Take a look through this article - http://www.sqlservercentral.com/articles/64582/
Gail Shaw
Microsoft Certified Master: SQL Server, MVP, M.Sc (Comp Sci)
SQL In The Wild: Discussions on DB performance with occasional diversions into recoverability
October 11, 2010 at 3:13 am
Great Help, Here after I wont change the Recovery Mode, But with in a week My LDF grow wtih 90 gb, But In our Datacenter given us only 120 Gb space for Database ,
I need to Shrink only LDF please provide me the Proper Log backup and shrink the LDF file scripts..
Many Thanks Sir .....
October 11, 2010 at 3:21 am
You're treating the symptoms, not the cause.
Don't focus on shrinking the log, focus on finding out why it's growing and resolving whatever that is. Start by checking the size of your log backups (you are doing regular log backups, right?) and seeing which ones are large.
As for proper log management, check the article that both Gianluca and I gave you.
Gail Shaw
Microsoft Certified Master: SQL Server, MVP, M.Sc (Comp Sci)
SQL In The Wild: Discussions on DB performance with occasional diversions into recoverability
October 11, 2010 at 3:23 am
Take more frequent log backup, this will prevent it from growing.
If you still want to shrink it, you can run DBCC SHRINKFILE('yourLDFfileNameGoesHere', 0). This will shrink the LDF file at its minimum possible size.
You should also check your file growth settings and eventually change it to fixed MB growth instead of percentage growth.
-- Gianluca Sartori
October 11, 2010 at 3:29 am
Gianluca Sartori (10/11/2010)
If you still want to shrink it, you can run DBCC SHRINKFILE('yourLDFfileNameGoesHere', 0). This will shrink the LDF file at its minimum possible size.
Generally doing this is a bad idea. Shrinking the log to it's minimum size guarantees that it will grow as almost the next thing that happens. Since the log must be zero-initialised, this could take some time if the growth increment is large and/or the disks slow.
If you absolutely have to shrink the log, don't shrink to 0, shrink to a reasonable size based on your database activity and frequency of log backups.
Gail Shaw
Microsoft Certified Master: SQL Server, MVP, M.Sc (Comp Sci)
SQL In The Wild: Discussions on DB performance with occasional diversions into recoverability
October 11, 2010 at 3:37 am
GilaMonster (10/11/2010)
Gianluca Sartori (10/11/2010)
If you still want to shrink it, you can run DBCC SHRINKFILE('yourLDFfileNameGoesHere', 0).

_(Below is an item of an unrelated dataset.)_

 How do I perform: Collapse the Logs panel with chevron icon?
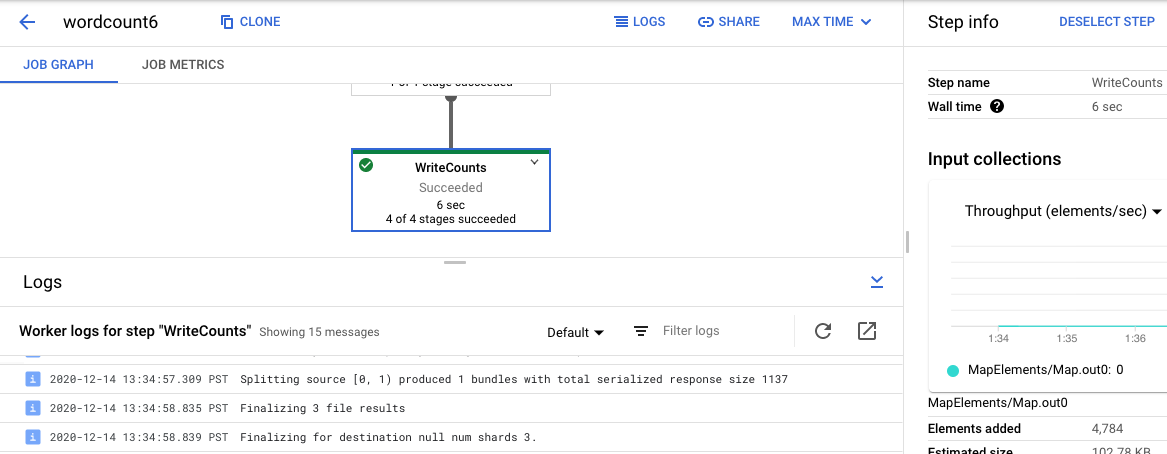click(x=877, y=282)
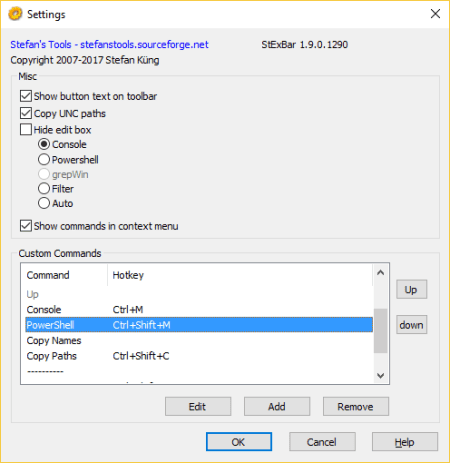Image resolution: width=450 pixels, height=463 pixels.
Task: Click the scroll up arrow in command list
Action: click(x=380, y=273)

This will shrink the LDF file at its minimum possible size.Generally doing this is a bad idea. Shrinking the log to it's minimum size guarantees that it will grow as almost the next thing that happens. Since the log must be zero-initialised, this could take some time if the growth increment is large and/or the disks slow.
If you absolutely have to shrink the log, don't shrink to 0, shrink to a reasonable size based on your database activity and frequency of log backups.

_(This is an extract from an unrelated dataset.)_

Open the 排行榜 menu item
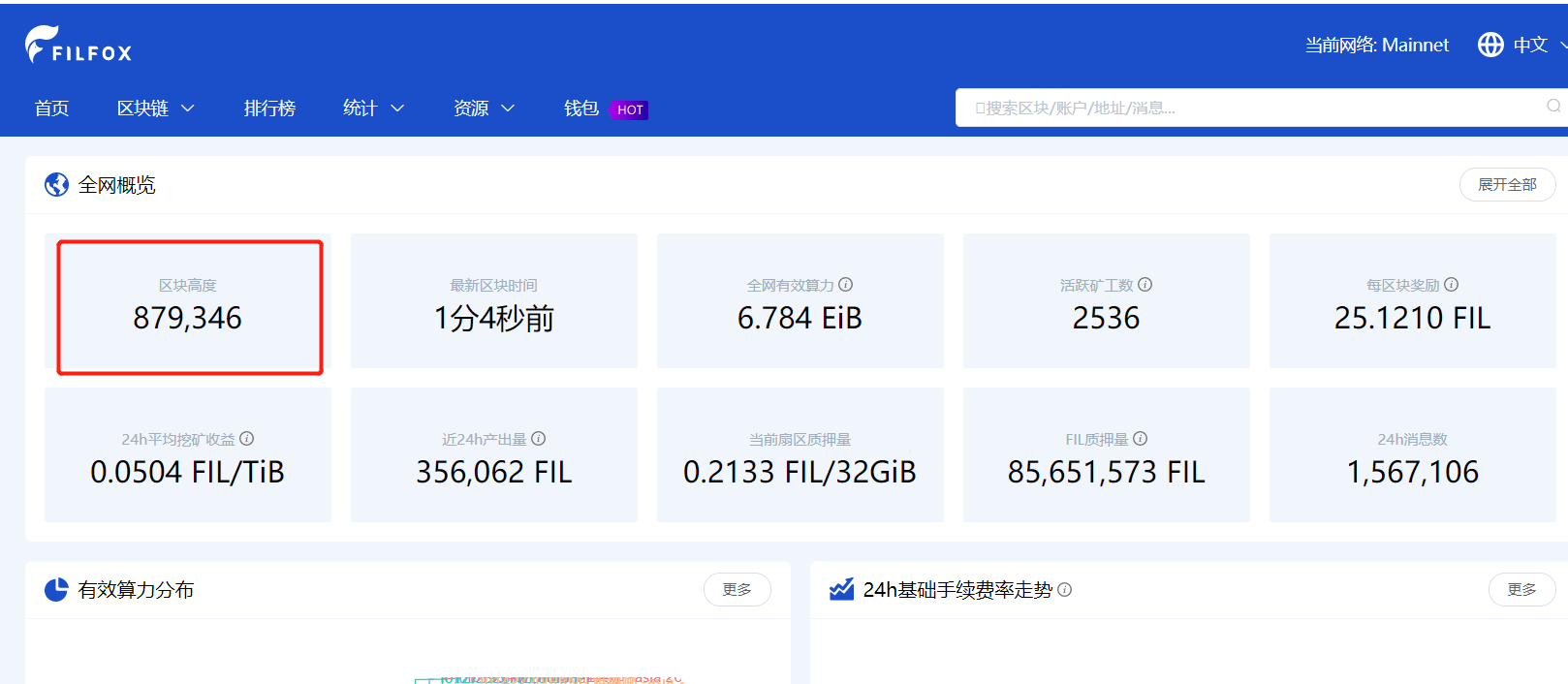Image resolution: width=1568 pixels, height=684 pixels. tap(269, 109)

Nice catch, thanks for pointing it out.
-- Gianluca Sartori
October 11, 2010 at 4:01 am
Generally the only time you want to shrink a log to 0 is if you're trying to clean up the VLFs. Shrink to 0 then immediately grow it to a reasonable size. Should be done when the DB is not in use.
Gail Shaw
Microsoft Certified Master: SQL Server, MVP, M.Sc (Comp Sci)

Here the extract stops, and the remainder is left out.